───── ENTRIES SHOWN ─────

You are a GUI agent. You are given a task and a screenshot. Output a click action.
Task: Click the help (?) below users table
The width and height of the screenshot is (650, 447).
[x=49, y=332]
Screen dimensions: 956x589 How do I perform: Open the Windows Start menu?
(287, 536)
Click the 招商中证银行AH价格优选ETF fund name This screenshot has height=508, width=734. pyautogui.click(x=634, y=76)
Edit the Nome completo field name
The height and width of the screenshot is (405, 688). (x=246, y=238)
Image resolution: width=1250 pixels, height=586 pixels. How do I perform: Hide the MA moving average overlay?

─────

TO DO: Take the entries above and write them out again unchanged.

SOLUTION TO THIS TASK:
You are a GUI agent. You are given a task and a screenshot. Output a click action.
Task: Click the help (?) below users table
The width and height of the screenshot is (650, 447).
[x=49, y=332]
Screen dimensions: 956x589 How do I perform: Open the Windows Start menu?
(287, 536)
Click the 招商中证银行AH价格优选ETF fund name This screenshot has height=508, width=734. pyautogui.click(x=634, y=76)
Edit the Nome completo field name
The height and width of the screenshot is (405, 688). (x=246, y=238)
Image resolution: width=1250 pixels, height=586 pixels. How do I perform: Hide the MA moving average overlay?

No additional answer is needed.